Les vocations en Allemagne


Marietheres Bücking
laïque
Centre de pastorale des vocations, Fribourg

Situation

Une rétrospective sur ces vingt dernières années fait apparaître une diminution significative des vocations au ministère presbytéral et à la vie religieuse dans tous les diocèses de la République Fédérale d’Allemagne. La courbe décroît de façon significative mais se stabilise sur le niveau le plus faible. Cela est dû au fait qu’alors même que le thème de la vocation n’est pas un thème central de la pastorale, il trouve davantage d’échos et d’intérêt dans l’ensemble. Il faut affirmer une plus grande disposition à prendre au sérieux la pastorale des vocations à tous les niveaux de l’Eglise et dans bien des domaines de la pastorale.

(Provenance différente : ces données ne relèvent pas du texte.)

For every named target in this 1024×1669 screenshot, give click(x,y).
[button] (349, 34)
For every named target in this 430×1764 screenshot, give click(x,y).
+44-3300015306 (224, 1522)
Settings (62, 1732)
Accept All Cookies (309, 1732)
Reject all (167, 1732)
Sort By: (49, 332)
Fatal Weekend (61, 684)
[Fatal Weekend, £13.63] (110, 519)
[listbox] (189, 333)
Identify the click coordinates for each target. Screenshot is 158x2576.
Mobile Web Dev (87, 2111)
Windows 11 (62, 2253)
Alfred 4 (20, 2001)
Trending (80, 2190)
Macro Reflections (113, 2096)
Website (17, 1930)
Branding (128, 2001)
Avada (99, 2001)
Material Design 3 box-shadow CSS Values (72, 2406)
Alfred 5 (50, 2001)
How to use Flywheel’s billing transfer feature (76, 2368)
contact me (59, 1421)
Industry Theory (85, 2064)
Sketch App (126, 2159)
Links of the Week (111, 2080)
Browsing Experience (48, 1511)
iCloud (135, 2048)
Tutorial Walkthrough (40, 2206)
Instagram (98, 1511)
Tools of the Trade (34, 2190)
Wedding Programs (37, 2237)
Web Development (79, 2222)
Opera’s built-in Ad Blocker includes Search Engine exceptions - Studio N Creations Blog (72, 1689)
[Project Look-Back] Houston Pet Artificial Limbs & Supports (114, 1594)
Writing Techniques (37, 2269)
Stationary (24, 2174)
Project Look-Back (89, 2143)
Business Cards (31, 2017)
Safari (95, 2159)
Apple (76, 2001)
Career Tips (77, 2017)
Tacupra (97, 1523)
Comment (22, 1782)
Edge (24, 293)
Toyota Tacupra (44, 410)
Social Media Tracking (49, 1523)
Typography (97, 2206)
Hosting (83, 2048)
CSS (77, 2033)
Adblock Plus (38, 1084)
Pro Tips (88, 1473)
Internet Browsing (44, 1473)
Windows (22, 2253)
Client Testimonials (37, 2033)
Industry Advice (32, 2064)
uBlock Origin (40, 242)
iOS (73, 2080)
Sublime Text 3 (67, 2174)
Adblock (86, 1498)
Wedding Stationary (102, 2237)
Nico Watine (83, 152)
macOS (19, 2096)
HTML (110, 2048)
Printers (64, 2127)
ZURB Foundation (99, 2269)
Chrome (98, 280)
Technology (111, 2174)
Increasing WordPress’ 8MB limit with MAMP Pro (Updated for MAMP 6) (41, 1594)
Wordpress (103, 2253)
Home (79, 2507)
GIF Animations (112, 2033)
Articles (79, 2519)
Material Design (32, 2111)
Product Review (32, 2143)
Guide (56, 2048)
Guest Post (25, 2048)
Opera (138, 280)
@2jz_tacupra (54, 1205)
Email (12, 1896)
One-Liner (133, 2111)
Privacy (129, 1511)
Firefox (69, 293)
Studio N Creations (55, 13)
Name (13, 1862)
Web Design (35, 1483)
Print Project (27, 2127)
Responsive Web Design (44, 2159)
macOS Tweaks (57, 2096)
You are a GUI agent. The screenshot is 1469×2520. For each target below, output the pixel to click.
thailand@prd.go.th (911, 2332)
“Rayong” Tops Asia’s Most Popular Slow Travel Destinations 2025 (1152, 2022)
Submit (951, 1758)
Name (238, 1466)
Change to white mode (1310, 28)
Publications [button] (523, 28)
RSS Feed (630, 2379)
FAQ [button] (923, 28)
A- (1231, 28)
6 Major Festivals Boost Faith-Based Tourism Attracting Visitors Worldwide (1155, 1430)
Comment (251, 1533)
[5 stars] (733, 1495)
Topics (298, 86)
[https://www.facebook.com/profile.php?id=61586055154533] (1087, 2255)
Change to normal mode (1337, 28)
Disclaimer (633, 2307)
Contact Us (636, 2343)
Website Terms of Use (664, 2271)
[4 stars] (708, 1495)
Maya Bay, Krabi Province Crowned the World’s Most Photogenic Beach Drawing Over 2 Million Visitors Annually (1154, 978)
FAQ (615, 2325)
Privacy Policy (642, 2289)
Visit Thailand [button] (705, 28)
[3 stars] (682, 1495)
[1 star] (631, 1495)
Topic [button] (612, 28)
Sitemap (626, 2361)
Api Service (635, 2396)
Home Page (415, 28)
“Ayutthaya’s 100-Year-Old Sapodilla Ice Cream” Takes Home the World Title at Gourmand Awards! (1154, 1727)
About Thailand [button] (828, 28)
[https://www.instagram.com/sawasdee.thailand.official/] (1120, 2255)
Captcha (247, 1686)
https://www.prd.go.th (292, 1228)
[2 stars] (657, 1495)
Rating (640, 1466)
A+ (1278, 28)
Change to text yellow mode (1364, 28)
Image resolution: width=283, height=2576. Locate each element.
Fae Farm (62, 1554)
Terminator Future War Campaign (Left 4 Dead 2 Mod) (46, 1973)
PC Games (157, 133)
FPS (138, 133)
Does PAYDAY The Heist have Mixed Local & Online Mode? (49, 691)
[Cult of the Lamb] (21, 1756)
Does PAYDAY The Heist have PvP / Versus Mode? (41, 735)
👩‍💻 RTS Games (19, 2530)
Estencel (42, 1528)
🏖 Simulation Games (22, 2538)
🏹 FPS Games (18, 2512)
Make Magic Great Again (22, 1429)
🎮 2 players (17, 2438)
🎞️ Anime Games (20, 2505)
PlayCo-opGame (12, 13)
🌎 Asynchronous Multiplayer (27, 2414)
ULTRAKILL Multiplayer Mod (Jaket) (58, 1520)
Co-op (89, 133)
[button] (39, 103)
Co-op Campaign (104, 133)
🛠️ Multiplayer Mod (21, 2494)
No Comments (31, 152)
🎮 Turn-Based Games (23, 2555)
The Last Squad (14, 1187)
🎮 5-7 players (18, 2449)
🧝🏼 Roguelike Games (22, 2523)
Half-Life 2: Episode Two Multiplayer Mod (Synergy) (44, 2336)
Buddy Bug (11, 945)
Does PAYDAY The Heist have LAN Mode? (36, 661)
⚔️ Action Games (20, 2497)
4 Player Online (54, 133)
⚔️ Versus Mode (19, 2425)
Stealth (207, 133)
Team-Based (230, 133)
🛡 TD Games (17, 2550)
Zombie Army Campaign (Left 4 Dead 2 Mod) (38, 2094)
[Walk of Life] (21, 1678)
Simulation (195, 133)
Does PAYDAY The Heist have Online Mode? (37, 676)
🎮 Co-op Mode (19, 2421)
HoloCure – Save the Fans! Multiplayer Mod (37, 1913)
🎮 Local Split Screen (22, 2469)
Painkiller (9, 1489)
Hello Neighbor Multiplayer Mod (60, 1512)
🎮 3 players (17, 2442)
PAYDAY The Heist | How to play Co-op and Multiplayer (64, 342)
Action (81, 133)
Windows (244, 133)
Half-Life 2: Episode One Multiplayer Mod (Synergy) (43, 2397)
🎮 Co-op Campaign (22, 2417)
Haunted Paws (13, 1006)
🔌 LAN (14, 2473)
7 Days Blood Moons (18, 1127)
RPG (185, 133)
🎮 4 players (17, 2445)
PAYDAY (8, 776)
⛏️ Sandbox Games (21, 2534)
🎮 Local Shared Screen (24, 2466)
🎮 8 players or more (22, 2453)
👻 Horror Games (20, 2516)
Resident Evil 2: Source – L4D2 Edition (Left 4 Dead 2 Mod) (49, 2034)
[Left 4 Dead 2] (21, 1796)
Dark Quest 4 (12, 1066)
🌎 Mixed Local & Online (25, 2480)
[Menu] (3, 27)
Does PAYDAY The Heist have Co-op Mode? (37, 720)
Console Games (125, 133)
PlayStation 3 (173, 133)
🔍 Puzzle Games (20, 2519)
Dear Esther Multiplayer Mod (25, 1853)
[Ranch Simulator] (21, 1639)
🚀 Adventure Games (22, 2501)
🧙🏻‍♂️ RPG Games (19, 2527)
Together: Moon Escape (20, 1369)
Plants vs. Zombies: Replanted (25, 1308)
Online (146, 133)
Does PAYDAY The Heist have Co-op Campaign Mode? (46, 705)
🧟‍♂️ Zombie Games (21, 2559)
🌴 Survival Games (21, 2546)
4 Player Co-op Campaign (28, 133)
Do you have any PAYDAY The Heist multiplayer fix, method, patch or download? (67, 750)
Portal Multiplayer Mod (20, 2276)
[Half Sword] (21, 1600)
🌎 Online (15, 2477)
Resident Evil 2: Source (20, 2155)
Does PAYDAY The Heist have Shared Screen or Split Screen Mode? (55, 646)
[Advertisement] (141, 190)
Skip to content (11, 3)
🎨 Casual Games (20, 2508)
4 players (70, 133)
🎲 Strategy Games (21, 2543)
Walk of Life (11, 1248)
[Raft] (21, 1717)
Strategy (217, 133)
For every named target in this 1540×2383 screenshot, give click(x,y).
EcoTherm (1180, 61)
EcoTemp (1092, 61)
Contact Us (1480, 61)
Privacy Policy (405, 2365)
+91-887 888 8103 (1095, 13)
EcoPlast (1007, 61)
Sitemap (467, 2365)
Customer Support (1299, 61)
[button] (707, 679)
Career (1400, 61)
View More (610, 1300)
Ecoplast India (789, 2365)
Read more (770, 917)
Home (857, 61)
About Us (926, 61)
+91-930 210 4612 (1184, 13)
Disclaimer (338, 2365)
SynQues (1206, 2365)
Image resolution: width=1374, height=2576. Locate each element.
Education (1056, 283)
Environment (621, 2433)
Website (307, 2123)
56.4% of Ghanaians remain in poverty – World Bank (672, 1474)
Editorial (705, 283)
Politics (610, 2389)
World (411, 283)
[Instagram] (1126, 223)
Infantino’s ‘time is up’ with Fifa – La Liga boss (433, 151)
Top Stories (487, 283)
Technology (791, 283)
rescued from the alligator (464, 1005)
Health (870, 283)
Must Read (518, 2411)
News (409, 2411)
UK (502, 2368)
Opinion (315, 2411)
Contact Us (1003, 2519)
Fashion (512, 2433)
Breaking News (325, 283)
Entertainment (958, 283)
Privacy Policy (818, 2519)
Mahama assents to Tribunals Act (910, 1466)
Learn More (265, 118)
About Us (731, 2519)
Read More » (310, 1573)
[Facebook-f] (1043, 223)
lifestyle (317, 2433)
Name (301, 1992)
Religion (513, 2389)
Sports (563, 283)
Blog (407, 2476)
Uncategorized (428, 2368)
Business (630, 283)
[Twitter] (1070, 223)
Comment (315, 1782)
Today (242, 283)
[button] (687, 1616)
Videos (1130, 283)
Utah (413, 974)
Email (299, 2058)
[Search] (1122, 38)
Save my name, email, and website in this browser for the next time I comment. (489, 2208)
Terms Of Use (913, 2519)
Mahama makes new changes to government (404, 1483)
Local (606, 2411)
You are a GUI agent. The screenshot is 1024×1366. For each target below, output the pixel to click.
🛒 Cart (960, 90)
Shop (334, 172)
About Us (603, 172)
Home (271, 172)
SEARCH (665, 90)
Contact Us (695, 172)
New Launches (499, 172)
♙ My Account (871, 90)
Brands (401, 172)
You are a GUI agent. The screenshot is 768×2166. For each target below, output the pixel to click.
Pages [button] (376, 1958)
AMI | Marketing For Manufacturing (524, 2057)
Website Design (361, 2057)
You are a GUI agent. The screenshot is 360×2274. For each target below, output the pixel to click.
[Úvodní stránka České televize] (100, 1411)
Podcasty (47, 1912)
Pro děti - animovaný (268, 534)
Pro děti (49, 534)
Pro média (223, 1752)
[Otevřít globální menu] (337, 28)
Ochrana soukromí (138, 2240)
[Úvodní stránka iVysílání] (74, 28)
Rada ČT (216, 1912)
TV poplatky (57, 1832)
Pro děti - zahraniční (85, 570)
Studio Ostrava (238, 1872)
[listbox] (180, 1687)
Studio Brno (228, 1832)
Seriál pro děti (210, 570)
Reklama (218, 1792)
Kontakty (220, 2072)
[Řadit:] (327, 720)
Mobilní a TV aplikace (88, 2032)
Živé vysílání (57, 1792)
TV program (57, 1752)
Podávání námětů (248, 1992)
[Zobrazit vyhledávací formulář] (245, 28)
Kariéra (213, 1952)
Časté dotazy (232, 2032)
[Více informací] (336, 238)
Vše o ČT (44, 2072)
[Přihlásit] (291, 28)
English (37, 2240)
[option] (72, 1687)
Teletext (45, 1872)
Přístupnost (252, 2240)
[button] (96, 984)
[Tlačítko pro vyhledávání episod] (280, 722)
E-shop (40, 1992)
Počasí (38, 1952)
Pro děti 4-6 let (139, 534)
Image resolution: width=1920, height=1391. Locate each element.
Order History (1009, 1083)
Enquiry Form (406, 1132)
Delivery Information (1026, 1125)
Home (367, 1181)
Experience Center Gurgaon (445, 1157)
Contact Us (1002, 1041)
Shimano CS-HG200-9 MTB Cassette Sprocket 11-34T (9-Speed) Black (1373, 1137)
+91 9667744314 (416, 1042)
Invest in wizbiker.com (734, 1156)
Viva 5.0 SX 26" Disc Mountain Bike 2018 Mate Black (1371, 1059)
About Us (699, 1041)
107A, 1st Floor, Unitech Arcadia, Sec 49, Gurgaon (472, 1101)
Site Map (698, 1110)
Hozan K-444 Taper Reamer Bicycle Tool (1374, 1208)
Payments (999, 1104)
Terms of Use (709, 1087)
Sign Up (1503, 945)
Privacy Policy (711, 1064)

Un coup d’œil concret sur les chiffres

En 1989 il y avait en tout 2 667 candidats au sacerdoce dans les diocèses allemands et, dans les congrégations masculines, 478 candidats au sacerdoce. Ces chiffres ont été plus que divisés par deux depuis : en 2002 il y avait en tout 1 035 candidats en route pour la préparation au ministère de prêtre diocésain et 176 candidats en chemin pour le ministère de prêtre dans les congrégations. Le chiffre des nouveaux candidats au ministère presbytéral était, il y a quatorze ans, proche de 457 dans les diocèses et de 92 dans les congrégations. Quand on compare ces chiffres avec le développement des baptêmes, des confirmations et des mariages, on peut remarquer une grande similitude.
Sans une Eglise vivante et croissant dans la mission, il n’y a pas à attendre de changement dans le nombre des candidats au ministère presbytéral.

Raisons et causes

Les raisons du manque de prêtres et de religieux sont multiples. Une des causes, et non des moindres, est le petit nombre d’enfants par famille. Cela paraît banal : moins il y a de naissances, moins il y aura d’enfants à pouvoir être appelés au service de l’Eglise.
S’ajoute à cela qu’une vocation spécifique ne peut de toute façon pas entrer dans l’optique de jeunes s’engageant si peu dans la vie ecclésiale et religieuse.
Dans ce contexte il est à remarquer que, depuis quelques années, le nombre de jeunes hommes et femmes qui veulent embrasser un service ecclésial, comme référent pastoral ou responsable de communauté (1), est en régression significative.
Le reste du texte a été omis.